In a clustered intershop environment, we see a lot of error messages. I'm suspecting the communication between the application servers is not reliable.
Caused by: com.intershop.beehive.orm.capi.common.ORMException:
Could not UPDATE object: com.intershop.beehive.bts.internal.orderprocess.basket.BasketPO
Is there safe way to for the local application server, to load the latest instance.
BasketPO basket = null;
try{
BasketPOFactory factory = (BasketPOFactory) NamingMgr.getInstance().lookupFactory(BasketPOFactory.FACTORY_NAME);
try(ORMObjectCollection<BasketPO>baskets = factory.getObjectsBySQLWhere("uuid=?", new Object[]{basketID},CacheMode.NO_CACHING);){
if(null != baskets && !baskets.isEmpty()){
basket = baskets.stream().findFirst().get();
}
}
}
catch(Throwable t){
Logger.error(this, t.getMessage(),t);
}
Does the ORMObject#refresh method help ?
try{
if(null != basket)
basket.refresh();
}
catch(Throwable t){
Logger.error(this, t.getMessage(),t);
}
You experience that error because an optimistic lock "fails". To understand the problem better I'll try to explain how the optimistic locking works in particular in the Intershop ORM layer.
There is a column named OCA in the PO tables (OCA == optimistic control attribute?). Imagine that two servers (or two different threads/transactions) try to update the same row in a table. For performance reasons there is no DB locking involved by default (e.g. by issuing select for update). Instead the first thread/server increments the OCA by one when it updates the row successfully within its transaction.
The second thread/server knows the value of the OCA from the time that it created its own state. It then tries to update the row by issuing a similar query:
UPDATE ... OCA = OCA + 1 ... WHERE UUID = <uuid> AND OCA = <old_oca>
Since the OCA is already incremented by the first thread/server this update fails (in reality - updates 0 rows) and the exception that you posted above is thrown when the ORM layer detects that no rows were updated.

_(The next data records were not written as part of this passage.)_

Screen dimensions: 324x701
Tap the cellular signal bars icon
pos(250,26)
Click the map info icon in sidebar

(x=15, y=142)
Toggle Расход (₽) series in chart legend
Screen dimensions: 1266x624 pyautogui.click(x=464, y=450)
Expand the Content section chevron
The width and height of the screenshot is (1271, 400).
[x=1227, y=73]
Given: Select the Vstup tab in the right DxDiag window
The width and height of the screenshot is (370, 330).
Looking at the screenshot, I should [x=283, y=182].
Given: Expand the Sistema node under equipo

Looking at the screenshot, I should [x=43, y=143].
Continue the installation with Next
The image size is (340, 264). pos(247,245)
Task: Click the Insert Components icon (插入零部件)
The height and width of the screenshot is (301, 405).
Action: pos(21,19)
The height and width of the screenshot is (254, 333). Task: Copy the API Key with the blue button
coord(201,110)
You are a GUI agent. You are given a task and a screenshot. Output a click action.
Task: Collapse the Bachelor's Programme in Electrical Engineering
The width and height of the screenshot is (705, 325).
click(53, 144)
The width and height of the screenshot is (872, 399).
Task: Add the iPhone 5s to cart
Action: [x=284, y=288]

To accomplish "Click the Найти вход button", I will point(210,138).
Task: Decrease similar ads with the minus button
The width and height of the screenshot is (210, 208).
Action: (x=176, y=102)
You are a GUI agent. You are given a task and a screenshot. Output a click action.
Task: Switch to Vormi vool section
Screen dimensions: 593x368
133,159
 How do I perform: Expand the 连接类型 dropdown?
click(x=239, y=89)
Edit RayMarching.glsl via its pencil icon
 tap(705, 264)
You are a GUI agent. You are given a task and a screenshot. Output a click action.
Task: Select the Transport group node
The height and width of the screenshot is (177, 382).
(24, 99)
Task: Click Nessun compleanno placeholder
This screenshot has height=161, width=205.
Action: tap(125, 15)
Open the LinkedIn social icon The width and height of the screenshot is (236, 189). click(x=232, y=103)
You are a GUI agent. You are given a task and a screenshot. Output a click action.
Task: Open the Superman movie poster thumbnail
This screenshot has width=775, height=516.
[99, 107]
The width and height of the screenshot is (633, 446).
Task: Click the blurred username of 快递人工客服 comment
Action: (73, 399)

Your problem is not the inter-server communication but rather the fact that either:
- multiple servers/threads try to update the same object;
- there are direct updates in the database that bypass the ORM layer (less likely);
To solve this you may:
- Avoid that situation altogether (highly recommended by me :-) );
- Use the ISH locking framework (very cumbersome imHo);
- Use pesimistic locking supported by the ISH ORM layer and Oracle (beware of potential performance issues, deadlocks, bugs);
- Use Java locking - but since the servers run in different JVM-s this is rarely an option;
OFFTOPIC remarks: I'm not sure why you use getObjectsBySQLWhere
when you know the primary key (uuid). As far as I remember ORMObjectCollection
-s should be closed if not iterated completely.
UPDATE: If the cluster is not configured correctly and the multicasts can't be received from the nodes you won't be able to resolve the problems programatically.
The "ORMObject.refresh()" marks the cached shared state as invalid. Next access to the object reloads the state from the database. This impacts the performance and increase the database server load.
BUT: The "refresh()" method does not reload the PO instance state if it already assigned to the current transaction.
Would be best to investigate and fix the server communication issues.
Other possibility is that it isn't a communication problem (multicast between node in the cluster i assume), but that there are simply two request trying to update the basket at the same time. Example two ajax request to update something on the basket.
I would avoid trying to "fix" the orm, it would only cause more harm than good. Rather investigate further and post back more information.